Wells Clinical Prediction Rule for Pulmonary Embolism (PE)¶
| Clinical Feature | Points |
|---|---|
| Clinical signs of deep-vein thrombosis | 3 |
| Alternative diagnosis is less likely than PE | 3 |
| Heart rate >100 beats/min | 1.5 |
| Immobilization ‡3 days or surgery in previous 4 weeks | 1.5 |
| History of deep-vein thrombosis or PE | 1.5 |
| Hemoptysis | 1 |
| Malignancy (with treatment within 6 months) or palliative | 1 |
| INTERPRETATION: | |
| Score >6.0 | High probability |
| Score 2.0-6.0 | Intermediate probability |
| Score <2.0 | Low probability |
9.1 Advantages of Prediction Models¶
Models explicitly account for multiple, possibly overlapping, pieces of patient-specific information and assign relative weight to each based on unique independent contribution to prediction. Example: A logistic regression model to predict CAD probability considers all relevant independent factors from clinical examination and diagnostic testing and their relative importance, rather than the limited data clinicians can manage mentally or with simple Bayes' rule.

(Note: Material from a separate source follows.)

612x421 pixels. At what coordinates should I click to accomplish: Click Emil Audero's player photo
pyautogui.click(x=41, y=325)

9.2 Limitations and Applications¶
Prediction models are usually too complex computationally to use without calculator or computer. Guideline-driven treatment recommendations based on statistical prediction models available online: ACC/AHA risk calculator for primary prevention with statins, CHADS I -VASc calculator for anticoagulation in atrial fibrillation. Some predictive models are now embedded in electronic health record (EHR) systems, most commonly addressing thrombosis/anticoagulation and sepsis. Evidence about impact on patient outcomes is mostly observational—more work needed to deliver risk information to the right clinician at the right time supporting clinical workflow.
9.3 Model Validation¶
Only a handful of prediction models have been validated sufficiently (e.g., Wells criteria for pulmonary embolism). The importance of independent validation in a population separate from the development population cannot be overstated. An unvalidated risk prediction model should be viewed with skepticism appropriate for any new drug or device without rigorous clinical trial testing. When statistical survival models in cancer and heart disease have been compared with clinicians' predictions, models have been more consistent (as expected) but not always more accurate.

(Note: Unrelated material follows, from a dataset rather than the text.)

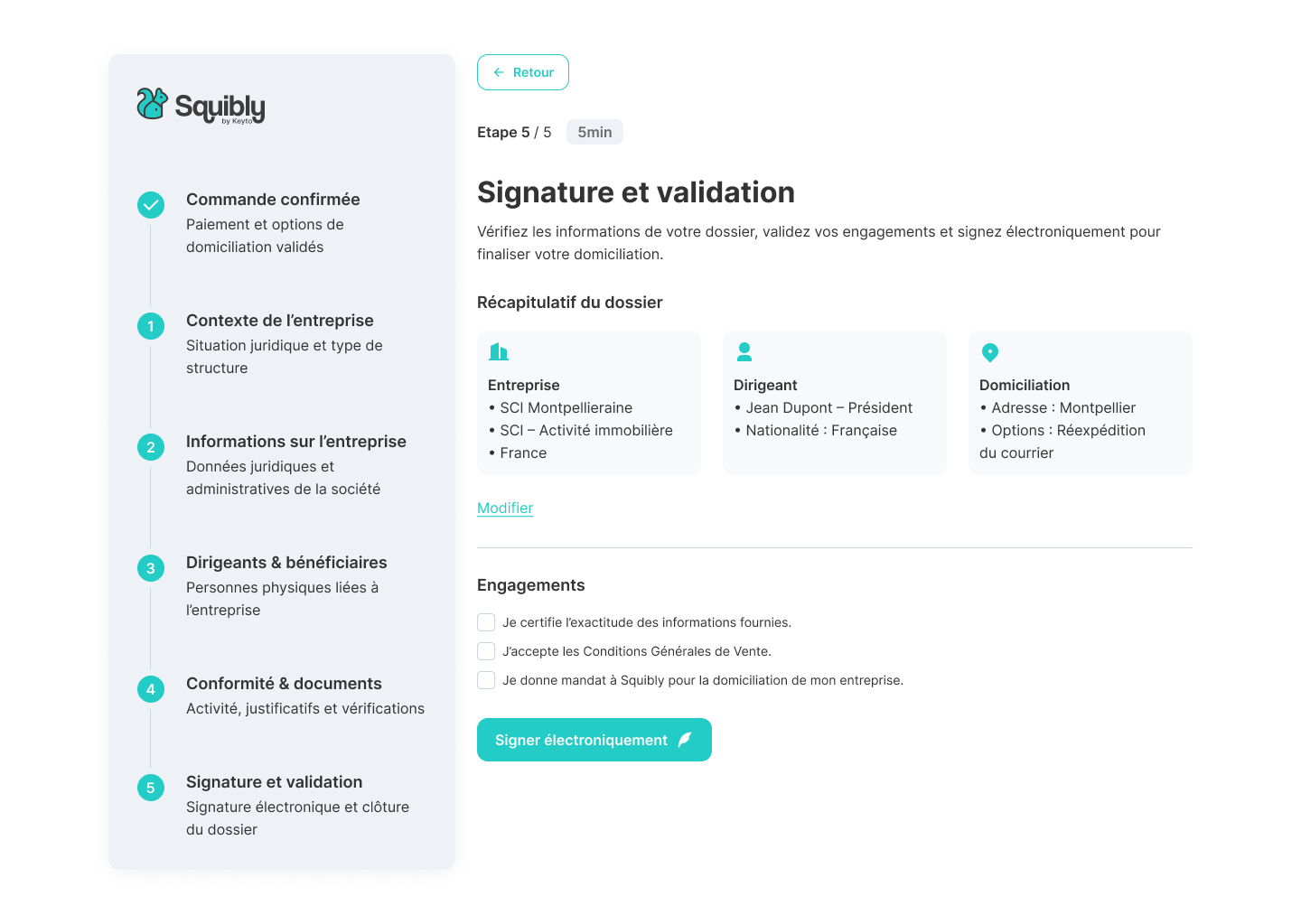Image resolution: width=1301 pixels, height=924 pixels.
Task: Click step 1 circle icon
Action: [x=151, y=326]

10. PERSONALIZED DECISION-MAKING¶
The modern ideal of medical therapeutic decision-making is to 'personalize' treatment recommendations by combining best available evidence with individual patient features and preferences.

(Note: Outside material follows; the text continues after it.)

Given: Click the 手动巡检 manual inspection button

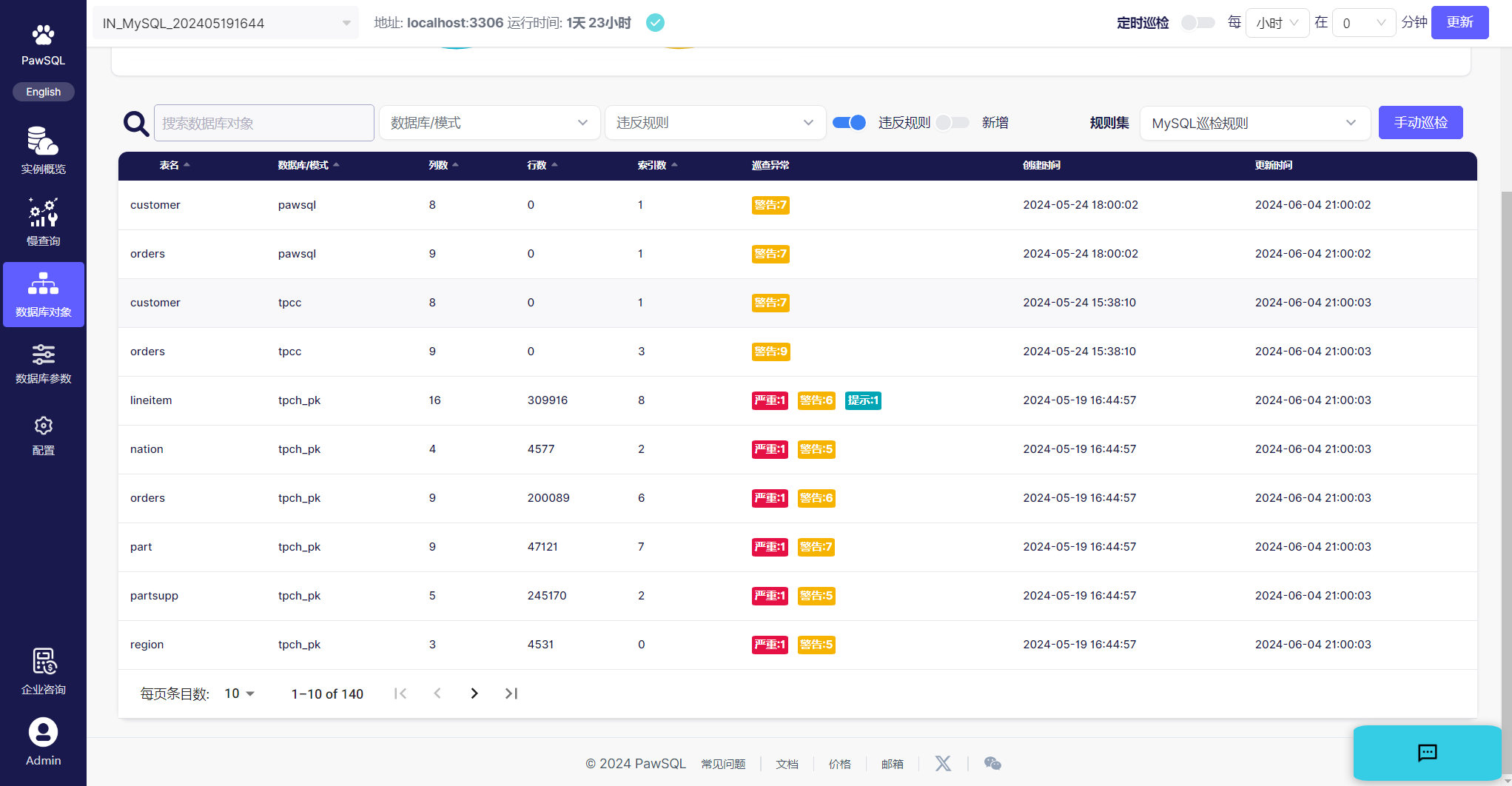Looking at the screenshot, I should point(1420,123).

10.1 Two Levels of Personalization¶
(1) Precision medicine: Individualizing risk of harm and benefit for options based on specific patient characteristics (risk factors, genomics, comorbidities). (2) Shared decision-making: Personalizing the therapeutic decision process by incorporating patient preferences and values for possible health outcomes. This typically involves clinicians sharing knowledge about options and associated consequences/trade-offs, and patients sharing their health goals (e.g., avoiding short-term surgical risk to see a grandchild's wedding).
10.2 Limitations of Personal Clinical Experience¶
Individualizing evidence does not mean relying on physician impressions from personal experience. Due to nonrandom selection, small sample sizes, and rare events, the chance of drawing erroneous causal inferences from one's own clinical experience is very high. For most chronic diseases, treatment response is a counterfactual concept demonstrable only statistically in large populations. Examples of what cannot be individually inferred: Treating a hypertensive patient with ACE inhibitors necessarily prevented a stroke during treatment, or an untreated patient would definitely have avoided their stroke if treated. For many chronic diseases: majority of patients remain event-free regardless of treatment choices, some will have events regardless of treatment, and those who avoided events through treatment cannot be individually identified. Blood pressure lowering (surrogate endpoint) does not have tightly coupled relationship with strokes prevented.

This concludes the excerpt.